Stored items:
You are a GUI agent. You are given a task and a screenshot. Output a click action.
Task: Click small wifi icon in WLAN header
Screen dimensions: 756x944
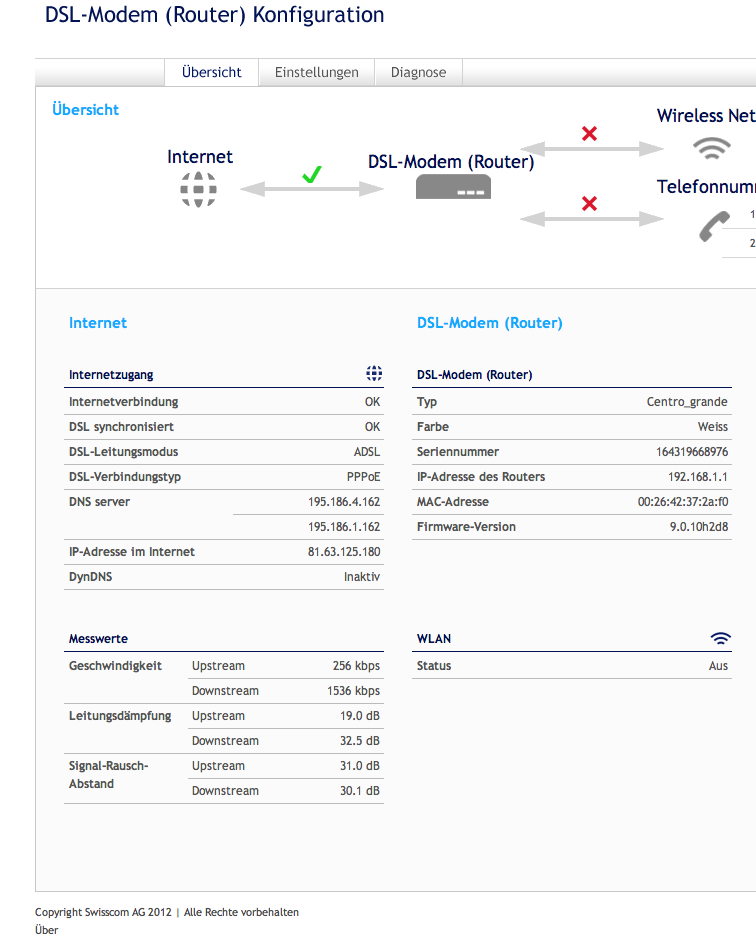[x=720, y=639]
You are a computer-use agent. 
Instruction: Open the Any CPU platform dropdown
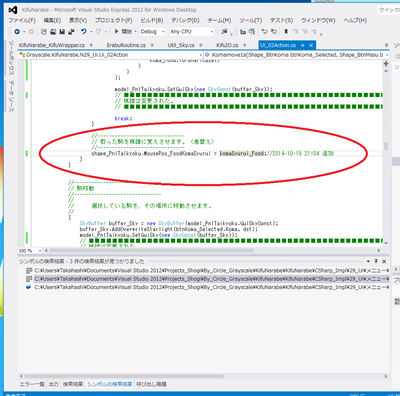pyautogui.click(x=191, y=32)
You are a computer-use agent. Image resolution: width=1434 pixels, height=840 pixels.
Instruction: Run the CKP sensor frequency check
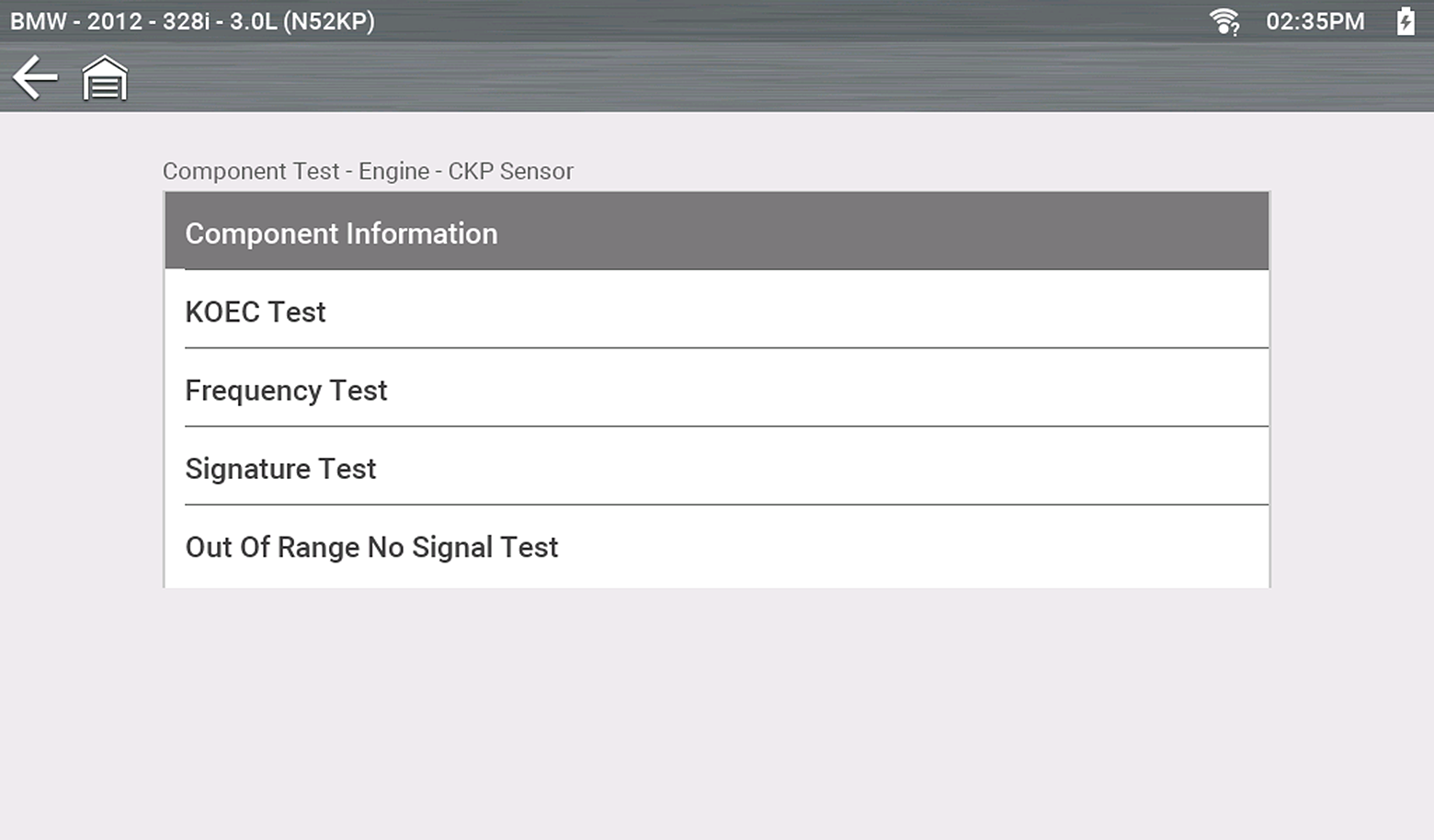coord(716,391)
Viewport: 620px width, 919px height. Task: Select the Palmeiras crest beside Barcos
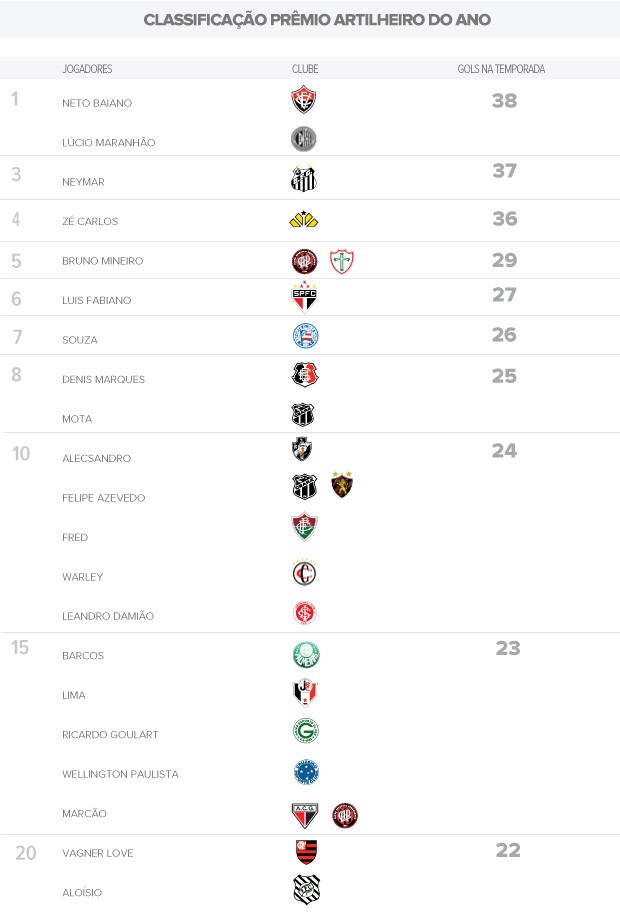tap(305, 655)
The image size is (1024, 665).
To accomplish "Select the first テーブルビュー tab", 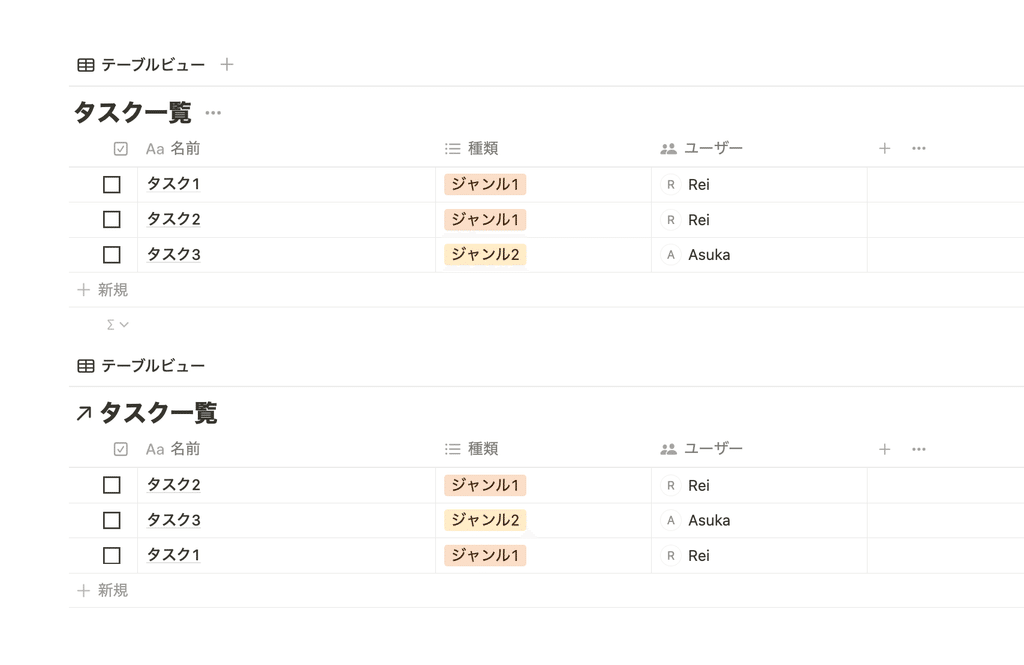I will pos(141,65).
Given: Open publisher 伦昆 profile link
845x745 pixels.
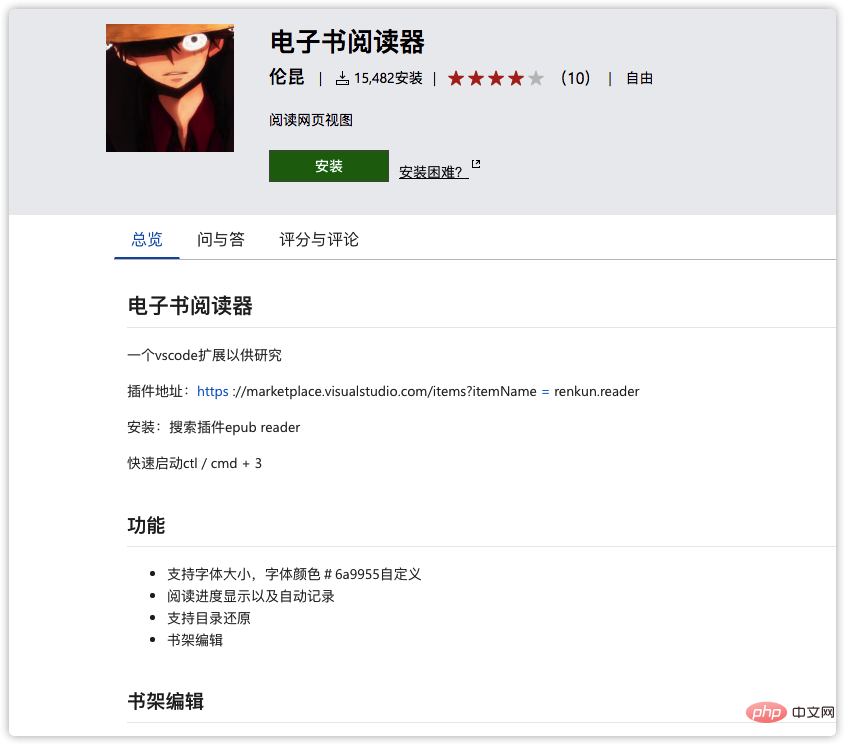Looking at the screenshot, I should click(x=287, y=78).
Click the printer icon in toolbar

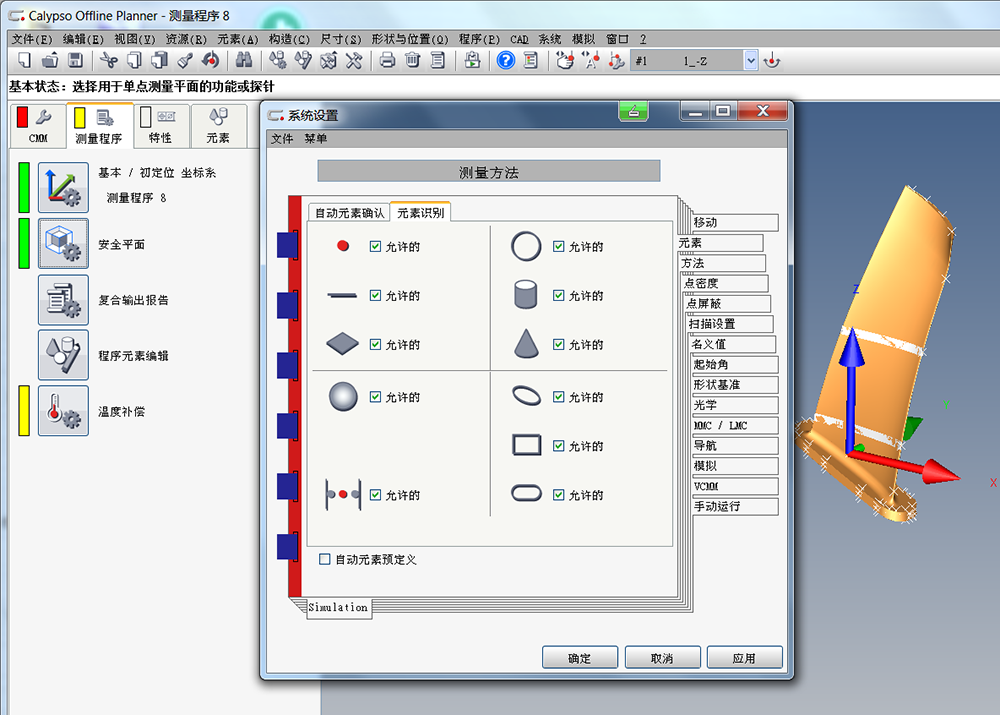click(x=387, y=61)
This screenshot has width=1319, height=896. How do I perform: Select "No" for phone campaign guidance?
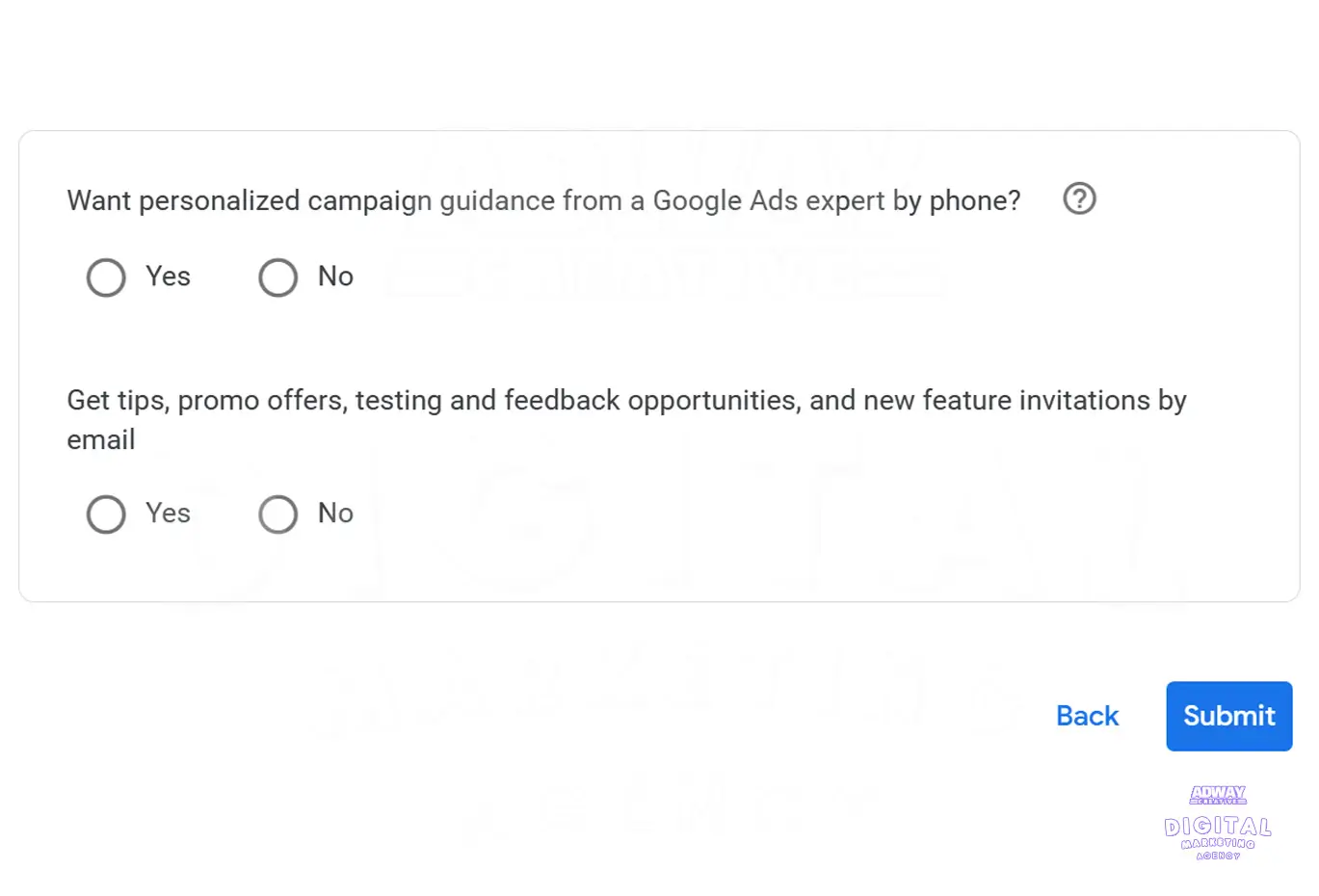[277, 277]
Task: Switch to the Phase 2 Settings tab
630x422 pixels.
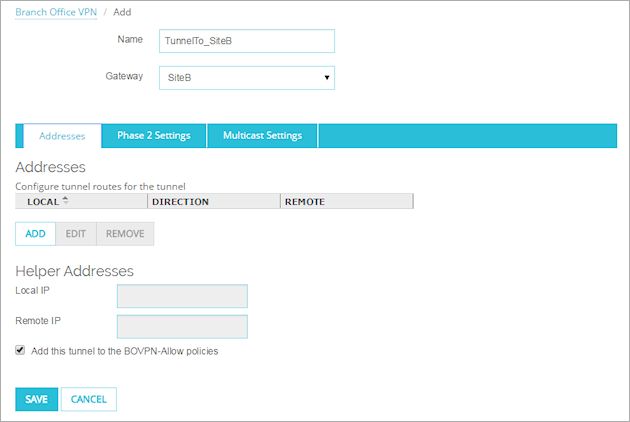Action: point(153,136)
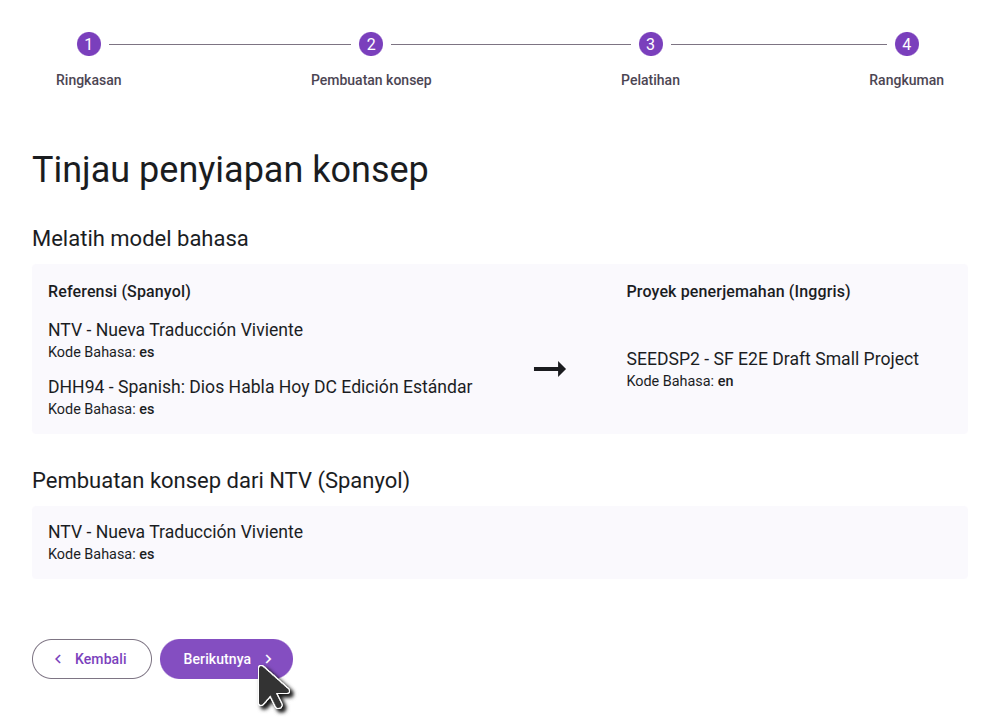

INSTRUCTIONS FOR THE TASK: No picture is to be printed. Output exactly the lines above from the line containing "Instruction: Open the" through the line containing "The image size is (1024, 665).".

RESULT FOR THIS EXERCISE:
Instruction: Open the Any CPU platform dropdown
pyautogui.click(x=191, y=32)
You are a computer-use agent. Image resolution: width=1434 pixels, height=840 pixels.
Instruction: Run the CKP sensor frequency check
coord(716,391)
Viewport: 620px width, 919px height. Task: Select the Palmeiras crest beside Barcos
tap(305, 655)
The image size is (1024, 665).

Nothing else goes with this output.